Posted by Emma on 3rd Nov 2024

In a recent analysis, UKHospitality has raised concerns over significant increases in the cost of employing full-time staff within the hospitality sector. According to their findings, businesses will see a substantial 10% rise in employment costs per worker, translating to an additional £2,500 for each full-time employee. These increases stem from rising National Insurance contributions and the new wage levels, which will place significant financial strain on hospitality businesses nationwide.

The cost assessment by UKHospitality is based on a typical 21 or older worker working 38 hours a week at the National Living Wage. For this worker, the employer's National Insurance contribution is projected to rise by 53.9%, jumping from £1,863 to £2,869 annually. Such figures highlight the mounting financial challenges faced by the industry as it contends with these increased contributions on top of wages.

UKHospitality's report reveals that the financial impact will extend across various types of employment. For example, a single parent working a reduced schedule of 9 am to 3 pm, five days a week, will cost employers an additional £2,100 per year. Even part-time roles are affected; a student working 14 hours over the weekend will incur £1,140 more in employer expenses. These figures underscore the widespread impact on the industry, affecting full-time and part-time employees.

Kate Nicholls, chief executive of UKHospitality, expressed her concern, describing the rise in employment costs as "eye-watering" and far beyond worst-case expectations. She warned that these increases are unsustainable for many businesses and may force employers to rethink their staffing strategies. "The overwhelming feedback from the sector is that this is just not sustainable and will ultimately do real harm to our ability to support employment," Nicholls noted.

The response from the sector reflects a growing concern that businesses may need to take drastic measures to manage these rising expenses. Nicholls cautioned that hospitality venues might have to halt recruitment efforts, reduce working hours, and, in severe cases, consider redundancies. Such decisions could fundamentally alter staffing levels across the industry, affecting service delivery and growth potential.

While acknowledging the government's fiscal challenges, Nicholls highlighted the potential long-term consequences of placing a disproportionate financial burden on high-street businesses. "Balancing the books disproportionately at the expense of high street businesses will ultimately have negative consequences for growth, investment, employment, and our communities," she remarked. This warning serves as a reminder of the interconnectedness of economic policy and local business sustainability.

With the new employment costs set to affect a vast array of businesses within the hospitality sector, the industry faces a critical juncture. The increase in expenses may force many operators to make difficult decisions, ultimately influencing countless workers' availability of jobs, hours, and wages.

================

= WORK REQUEST 1 =
In the article about hospitality employment costs, how much is the employer's National Insurance contribution for a typical worker projected to rise?
= WORK REQUEST 2 =
Return the stretch of the article about hospitality employment costs from "The response from" through "and growth potential.", copied word for word.
Rely only on the article about hospitality employment costs.

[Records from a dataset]
================

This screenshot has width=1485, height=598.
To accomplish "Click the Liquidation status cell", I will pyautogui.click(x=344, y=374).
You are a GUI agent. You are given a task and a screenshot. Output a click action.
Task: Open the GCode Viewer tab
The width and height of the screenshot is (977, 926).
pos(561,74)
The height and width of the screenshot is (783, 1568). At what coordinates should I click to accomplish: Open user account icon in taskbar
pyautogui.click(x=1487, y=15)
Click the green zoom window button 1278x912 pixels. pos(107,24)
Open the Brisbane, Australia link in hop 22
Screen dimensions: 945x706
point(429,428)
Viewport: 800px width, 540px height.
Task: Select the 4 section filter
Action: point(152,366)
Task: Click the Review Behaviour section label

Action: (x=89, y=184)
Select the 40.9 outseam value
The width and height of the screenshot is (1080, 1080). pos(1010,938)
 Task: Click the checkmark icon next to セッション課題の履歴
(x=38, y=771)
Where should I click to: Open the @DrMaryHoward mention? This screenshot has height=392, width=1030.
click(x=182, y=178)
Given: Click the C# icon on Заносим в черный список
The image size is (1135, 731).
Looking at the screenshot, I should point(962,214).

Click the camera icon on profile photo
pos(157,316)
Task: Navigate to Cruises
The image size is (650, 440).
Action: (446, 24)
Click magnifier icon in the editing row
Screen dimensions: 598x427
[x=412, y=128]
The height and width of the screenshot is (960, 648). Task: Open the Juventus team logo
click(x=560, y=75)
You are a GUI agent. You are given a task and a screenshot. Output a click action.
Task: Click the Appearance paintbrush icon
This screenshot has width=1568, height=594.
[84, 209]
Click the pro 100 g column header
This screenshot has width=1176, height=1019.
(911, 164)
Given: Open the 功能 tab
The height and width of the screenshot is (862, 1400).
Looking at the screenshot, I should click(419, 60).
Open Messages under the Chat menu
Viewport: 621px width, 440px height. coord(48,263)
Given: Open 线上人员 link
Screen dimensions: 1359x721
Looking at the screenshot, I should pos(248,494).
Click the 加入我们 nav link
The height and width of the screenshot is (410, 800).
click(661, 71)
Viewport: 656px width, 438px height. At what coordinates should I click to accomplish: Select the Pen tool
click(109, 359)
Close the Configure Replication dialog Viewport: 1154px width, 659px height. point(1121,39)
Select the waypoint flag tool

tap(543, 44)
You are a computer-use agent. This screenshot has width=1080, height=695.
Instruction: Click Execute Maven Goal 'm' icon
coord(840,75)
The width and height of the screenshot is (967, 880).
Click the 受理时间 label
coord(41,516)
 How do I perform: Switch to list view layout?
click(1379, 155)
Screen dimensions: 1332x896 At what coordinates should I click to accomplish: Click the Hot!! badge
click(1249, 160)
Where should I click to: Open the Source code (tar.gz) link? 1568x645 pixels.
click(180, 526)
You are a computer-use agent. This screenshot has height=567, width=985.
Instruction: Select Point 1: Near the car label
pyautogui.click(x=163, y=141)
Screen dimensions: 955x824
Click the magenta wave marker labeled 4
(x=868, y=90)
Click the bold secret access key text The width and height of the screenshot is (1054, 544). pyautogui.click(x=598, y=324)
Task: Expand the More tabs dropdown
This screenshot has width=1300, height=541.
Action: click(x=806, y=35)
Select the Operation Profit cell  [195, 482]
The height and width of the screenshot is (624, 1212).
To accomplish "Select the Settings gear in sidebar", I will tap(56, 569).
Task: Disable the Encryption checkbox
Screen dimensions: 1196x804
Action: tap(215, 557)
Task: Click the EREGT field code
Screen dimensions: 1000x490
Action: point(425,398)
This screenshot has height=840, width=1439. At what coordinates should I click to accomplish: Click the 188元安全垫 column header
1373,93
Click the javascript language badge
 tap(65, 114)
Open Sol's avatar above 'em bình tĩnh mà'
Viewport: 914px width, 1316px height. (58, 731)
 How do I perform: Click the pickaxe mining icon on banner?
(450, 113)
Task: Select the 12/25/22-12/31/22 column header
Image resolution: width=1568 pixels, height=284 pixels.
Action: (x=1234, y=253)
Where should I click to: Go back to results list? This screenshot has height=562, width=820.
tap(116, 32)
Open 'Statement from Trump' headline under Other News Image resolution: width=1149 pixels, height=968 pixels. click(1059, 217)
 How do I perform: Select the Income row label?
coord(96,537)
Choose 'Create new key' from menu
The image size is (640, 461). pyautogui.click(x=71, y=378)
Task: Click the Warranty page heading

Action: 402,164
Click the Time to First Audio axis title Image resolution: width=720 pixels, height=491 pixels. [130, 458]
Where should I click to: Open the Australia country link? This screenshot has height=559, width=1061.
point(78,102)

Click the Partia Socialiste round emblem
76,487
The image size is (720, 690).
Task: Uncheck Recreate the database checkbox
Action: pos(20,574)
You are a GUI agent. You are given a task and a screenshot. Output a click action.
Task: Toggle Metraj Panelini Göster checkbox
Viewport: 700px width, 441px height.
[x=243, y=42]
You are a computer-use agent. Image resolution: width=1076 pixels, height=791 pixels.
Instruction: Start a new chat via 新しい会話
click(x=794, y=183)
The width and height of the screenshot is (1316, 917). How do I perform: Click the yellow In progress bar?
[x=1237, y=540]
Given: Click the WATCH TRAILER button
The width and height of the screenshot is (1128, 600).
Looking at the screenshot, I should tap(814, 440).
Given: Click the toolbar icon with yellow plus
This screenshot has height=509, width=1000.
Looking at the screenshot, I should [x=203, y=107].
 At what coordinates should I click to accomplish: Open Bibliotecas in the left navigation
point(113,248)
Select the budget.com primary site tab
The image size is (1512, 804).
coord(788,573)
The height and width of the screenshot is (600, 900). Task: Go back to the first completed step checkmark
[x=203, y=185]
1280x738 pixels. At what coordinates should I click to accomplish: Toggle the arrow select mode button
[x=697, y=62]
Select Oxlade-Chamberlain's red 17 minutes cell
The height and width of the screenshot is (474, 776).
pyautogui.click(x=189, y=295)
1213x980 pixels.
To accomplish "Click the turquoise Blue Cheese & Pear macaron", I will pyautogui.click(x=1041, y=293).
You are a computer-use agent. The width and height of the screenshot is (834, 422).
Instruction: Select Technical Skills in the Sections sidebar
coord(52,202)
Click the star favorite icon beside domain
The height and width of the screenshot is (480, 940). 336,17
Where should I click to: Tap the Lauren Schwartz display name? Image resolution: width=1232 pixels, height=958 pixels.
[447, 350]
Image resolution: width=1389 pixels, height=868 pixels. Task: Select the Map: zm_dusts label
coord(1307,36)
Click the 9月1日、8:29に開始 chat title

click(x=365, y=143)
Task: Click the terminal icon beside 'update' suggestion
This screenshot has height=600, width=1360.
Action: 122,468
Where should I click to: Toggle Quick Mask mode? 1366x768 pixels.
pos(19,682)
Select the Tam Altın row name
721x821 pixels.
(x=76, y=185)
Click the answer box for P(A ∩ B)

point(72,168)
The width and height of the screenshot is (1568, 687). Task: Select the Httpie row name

================

= YOUR SOLUTION 1 =
It is projected to rise by 53.9%, from £1,863 to £2,869 a year.

= YOUR SOLUTION 2 =
The response from the sector reflects a growing concern that businesses may need to take drastic measures to manage these rising expenses. Nicholls cautioned that hospitality venues might have to halt recruitment efforts, reduce working hours, and, in severe cases, consider redundancies. Such decisions could fundamentally alter staffing levels across the industry, affecting service delivery and growth potential.